Ответьте на вопросы по рецензии ниже.
(а) В каком городе вышла книга В. Г. Васильева и сколько в ней страниц?
(б) Около скольких названий, по словам рецензента, насчитывает литература о «Тихом Доне»?
(в) В каких изданиях раньше публиковались статьи, на основе которых возникла книга?

### ТЕКСТ ДЛЯ ЧТЕНИЯ
============================================================

№11, 1963/Обзоры и рецензии

Поэтический замысел в разобранном виде

В. Г. Васильев, О «Тихом Доне» М. Шолохова, Челябинск, Книжное изд-во, 1963, 219 стр.

От новой работы о «Тихом Доне» ждешь многого. Еще бы, ведь ее автор обратился к произведению поистине эпохальной значимости, взял на себя роль посредника между читателем и одним из крупнейших художников современности. Естественно предположить, что исследователь, решившийся на такое посредничество, предварительно взвесил свои возможности и нашел, что задача ему по плечу. Кроме того, сегодняшнему критику «Тихого Дона» приходится иметь дело не только с самим произведением, а еще и с обширной литературой о нем, насчитывающей (если даже не включать сюда выступлений зарубежной печати и многочисленных диссертаций) около двухсот названий. В мнениях и толкованиях, зачастую весьма глубоких, здесь, разумеется, недостатка нет.

И опять-таки естественно предположить, что новый труд, возникший на столь тщательно возделанном участке литературоведения, – это новый шаг вперед. Таковы надежды и предположения. Подтверждаются ли они?

Своим тематическим строем книга В. Васильева близка к уже сложившемуся у нас канону «фронтального» изучения шолоховской эпопеи. И тем не менее это не монография, так как некоторые разделы книги (например, о языке, композиции романа, о фольклорных мотивах в нем), находясь рядом, по существу не соприкасаются друг с другом и связаны в основном единством места.

Нетрудно догадаться, что каждый из этих разделов при своем появлении на свет имел вполне самостоятельное предназначение и лишь по прошествии времени был «вставлен в книгу».

Впрочем, догадками такого рода нам особенно заниматься не приходится, так как из авторского предисловия мы узнаем, что предлагаемый труд возник на основе статей, ранее публиковавшихся в «Ученых записках» Магнитогорского пединститута и Казахского университета. Основа оказалась далеко не монолитной, и, видимо, отдавая себе в этом отчет, В. Васильев избирает для книги не слишком обязывающее «околомонографическое» название.

Эта «жанровая» неопределенность труда В. Васильева, конечно, не столь уж большое зло, но она невольно воспринимается как весьма наглядное выражение целого ряда или даже системы «неопределенностей», которыми отмечена сама исходная позиция автора.

============================================================

### ПРЕДСТАВЛЕННЫЕ ДАННЫЕ
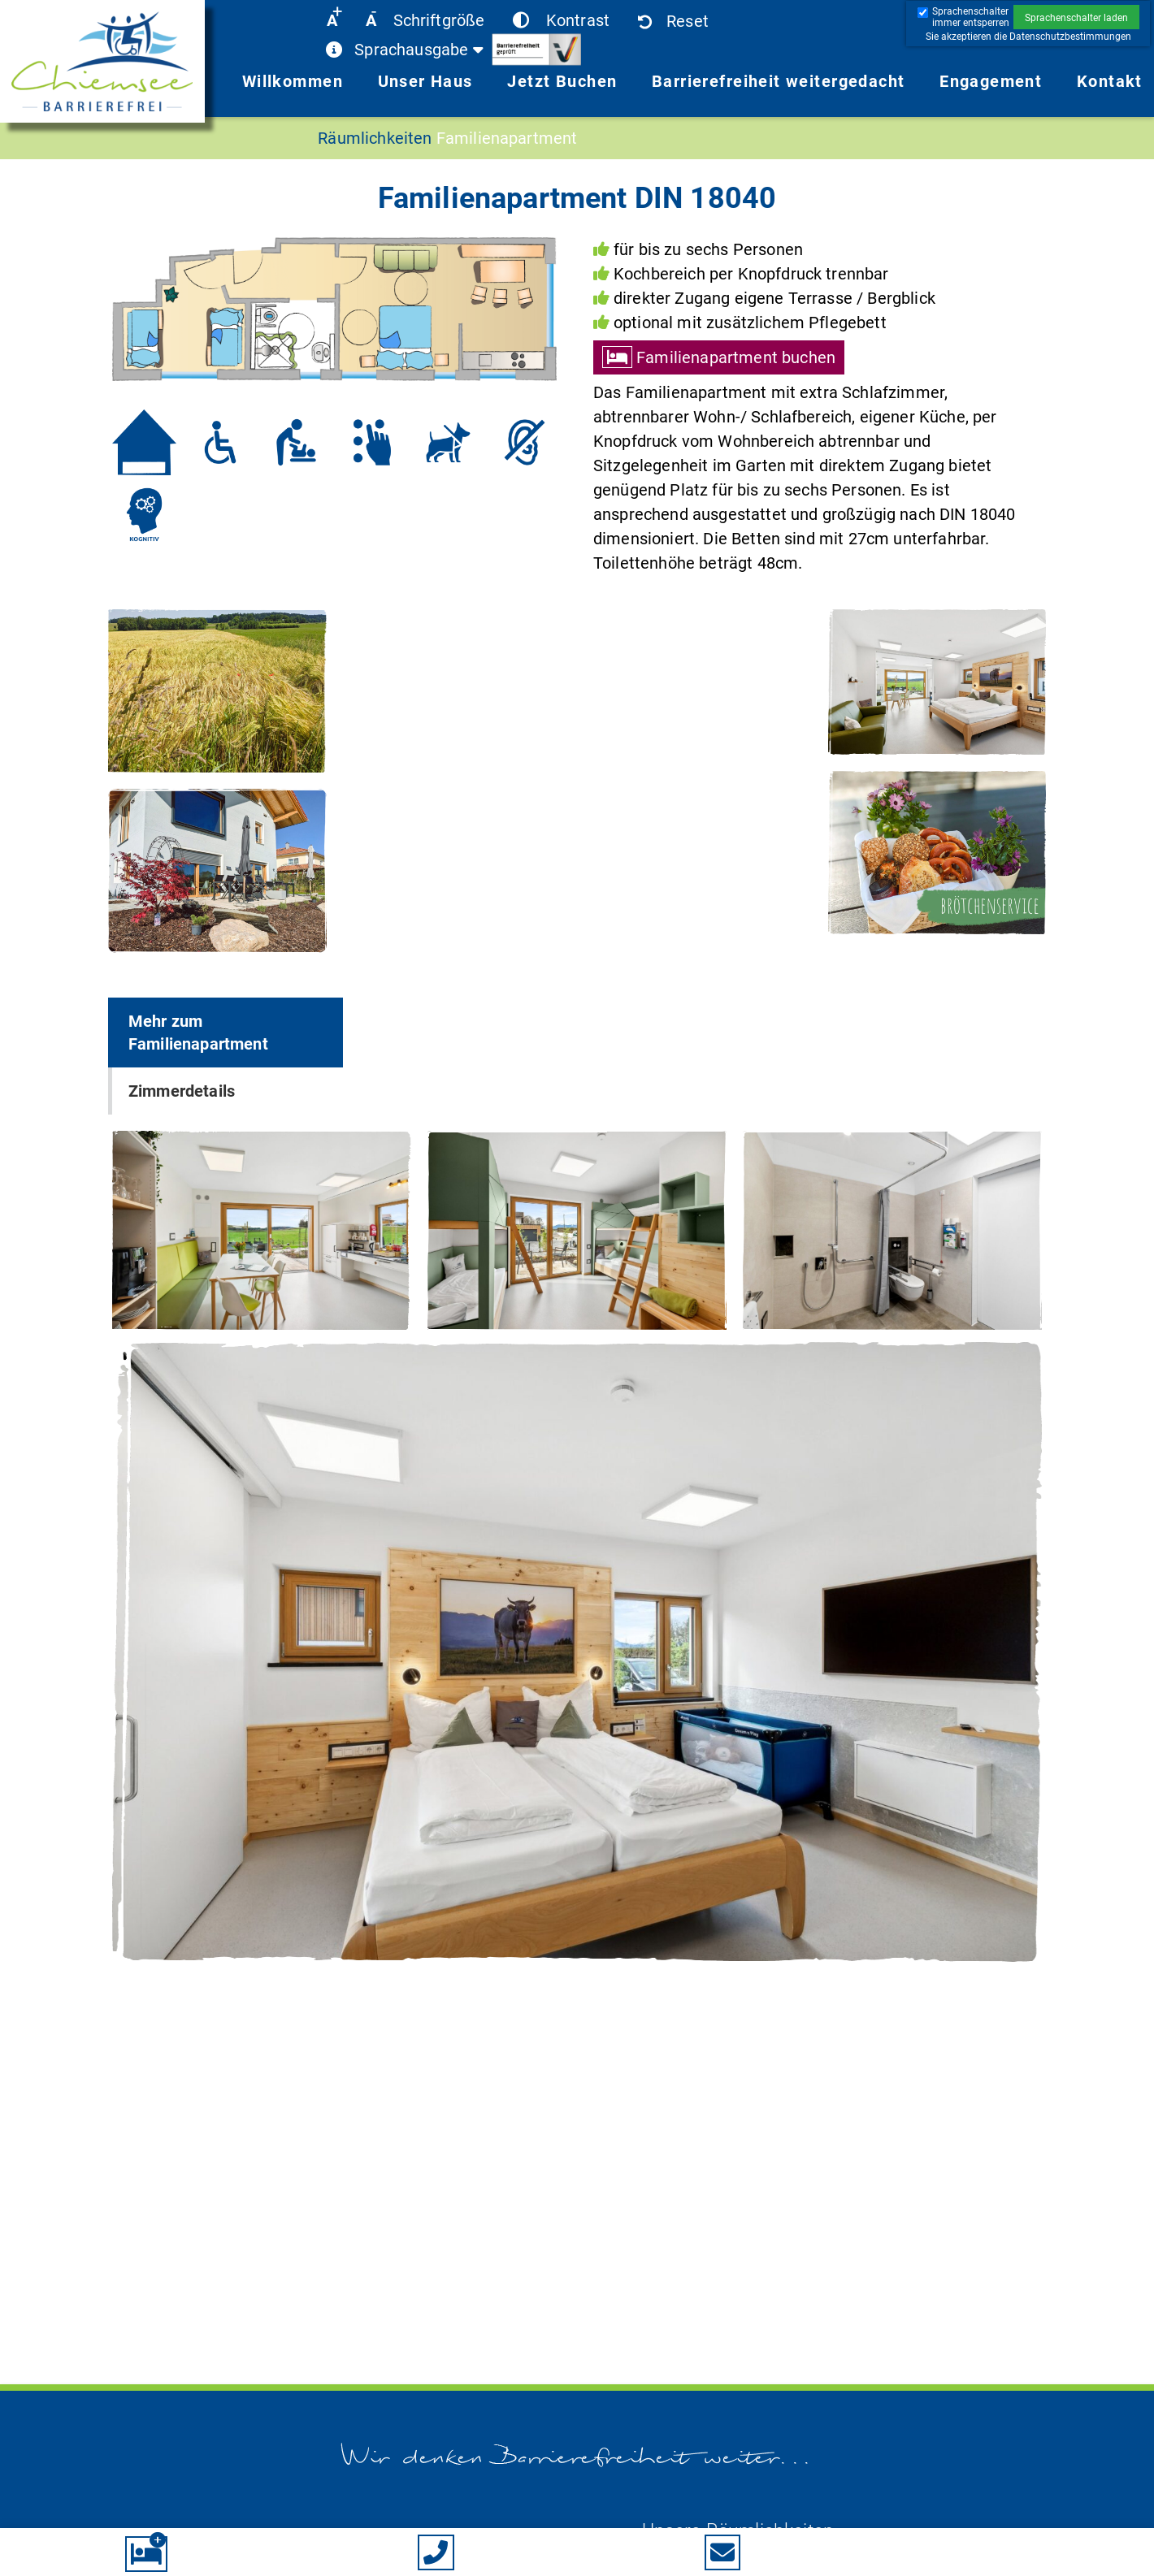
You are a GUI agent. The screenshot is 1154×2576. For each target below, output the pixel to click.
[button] (1076, 17)
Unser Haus (425, 81)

============================================================

### ОТВЕТ К ЗАДАНИЮ
(а) В Челябинске, 219 страниц.
(б) Около двухсот названий, если не включать выступления зарубежной печати и многочисленные диссертации.
(в) В «Ученых записках» Магнитогорского пединститута и Казахского университета.